*MATERIALS PROVIDED:*

· · · · ·

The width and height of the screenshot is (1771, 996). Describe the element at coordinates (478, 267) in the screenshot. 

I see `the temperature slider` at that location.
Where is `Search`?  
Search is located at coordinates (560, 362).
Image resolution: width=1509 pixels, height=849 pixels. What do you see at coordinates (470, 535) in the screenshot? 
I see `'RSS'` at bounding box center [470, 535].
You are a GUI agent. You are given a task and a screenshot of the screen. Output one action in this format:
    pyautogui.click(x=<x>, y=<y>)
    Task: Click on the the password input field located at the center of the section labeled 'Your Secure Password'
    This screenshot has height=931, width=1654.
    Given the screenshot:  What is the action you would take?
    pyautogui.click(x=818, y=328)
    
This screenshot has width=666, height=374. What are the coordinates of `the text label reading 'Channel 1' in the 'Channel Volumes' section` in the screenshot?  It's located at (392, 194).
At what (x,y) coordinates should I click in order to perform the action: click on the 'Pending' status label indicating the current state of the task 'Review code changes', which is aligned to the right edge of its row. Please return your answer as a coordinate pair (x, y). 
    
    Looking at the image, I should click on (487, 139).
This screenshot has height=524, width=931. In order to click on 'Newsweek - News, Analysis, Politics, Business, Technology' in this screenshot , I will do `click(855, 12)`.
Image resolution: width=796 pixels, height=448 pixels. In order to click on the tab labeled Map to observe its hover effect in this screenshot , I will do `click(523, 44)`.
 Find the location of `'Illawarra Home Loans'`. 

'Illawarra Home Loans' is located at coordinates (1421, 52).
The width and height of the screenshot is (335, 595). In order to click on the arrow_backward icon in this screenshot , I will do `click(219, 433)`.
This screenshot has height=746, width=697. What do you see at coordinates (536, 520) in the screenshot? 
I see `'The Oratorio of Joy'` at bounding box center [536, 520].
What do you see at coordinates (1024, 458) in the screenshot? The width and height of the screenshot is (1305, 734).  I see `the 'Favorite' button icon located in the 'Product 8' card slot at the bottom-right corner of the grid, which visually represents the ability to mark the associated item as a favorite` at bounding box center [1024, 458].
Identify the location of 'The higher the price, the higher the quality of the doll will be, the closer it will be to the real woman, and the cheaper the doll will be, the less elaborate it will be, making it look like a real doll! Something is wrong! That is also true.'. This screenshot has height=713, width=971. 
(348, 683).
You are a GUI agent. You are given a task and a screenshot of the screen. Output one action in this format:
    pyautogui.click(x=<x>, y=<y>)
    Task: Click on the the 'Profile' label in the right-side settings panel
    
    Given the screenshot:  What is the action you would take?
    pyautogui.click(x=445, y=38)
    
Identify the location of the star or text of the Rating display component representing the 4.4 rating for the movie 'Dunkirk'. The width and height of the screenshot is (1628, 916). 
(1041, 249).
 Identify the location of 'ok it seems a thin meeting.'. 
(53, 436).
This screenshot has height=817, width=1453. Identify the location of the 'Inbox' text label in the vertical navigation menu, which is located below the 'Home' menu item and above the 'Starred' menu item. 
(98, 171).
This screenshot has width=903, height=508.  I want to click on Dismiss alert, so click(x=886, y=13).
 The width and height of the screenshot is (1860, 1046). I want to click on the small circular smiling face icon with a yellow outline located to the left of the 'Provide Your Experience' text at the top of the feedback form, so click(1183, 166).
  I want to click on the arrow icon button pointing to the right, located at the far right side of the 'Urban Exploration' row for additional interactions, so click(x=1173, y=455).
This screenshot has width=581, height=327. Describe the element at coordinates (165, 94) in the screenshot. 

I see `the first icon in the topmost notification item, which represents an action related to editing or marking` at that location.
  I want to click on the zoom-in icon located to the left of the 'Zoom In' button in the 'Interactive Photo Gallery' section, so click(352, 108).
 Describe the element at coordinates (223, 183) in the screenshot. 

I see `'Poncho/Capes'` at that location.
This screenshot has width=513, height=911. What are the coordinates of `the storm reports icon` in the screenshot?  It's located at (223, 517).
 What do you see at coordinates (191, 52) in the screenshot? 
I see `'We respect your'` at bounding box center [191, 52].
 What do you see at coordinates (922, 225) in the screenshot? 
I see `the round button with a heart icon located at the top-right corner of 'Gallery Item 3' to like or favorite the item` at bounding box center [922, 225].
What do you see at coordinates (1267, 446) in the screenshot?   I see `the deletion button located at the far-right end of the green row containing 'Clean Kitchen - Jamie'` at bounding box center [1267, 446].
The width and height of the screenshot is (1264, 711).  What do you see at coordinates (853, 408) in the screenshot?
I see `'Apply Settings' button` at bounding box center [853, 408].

· · · · ·

*PROBLEM DESCRIPTION:*
Swap "Starred" for "Sent" in the lines from the one with "This screenshot has height=817, width=1453." up to and including the one with "I want to click on the arrow", leaving everything else unchanged, and give back only those lines.

*WRITTEN RESPONSE:*
This screenshot has height=817, width=1453. Identify the location of the 'Inbox' text label in the vertical navigation menu, which is located below the 'Home' menu item and above the 'Sent' menu item. 
(98, 171).
This screenshot has width=903, height=508.  I want to click on Dismiss alert, so click(x=886, y=13).
 The width and height of the screenshot is (1860, 1046). I want to click on the small circular smiling face icon with a yellow outline located to the left of the 'Provide Your Experience' text at the top of the feedback form, so click(1183, 166).
  I want to click on the arrow icon button pointing to the right, located at the far right side of the 'Urban Exploration' row for additional interactions, so click(x=1173, y=455).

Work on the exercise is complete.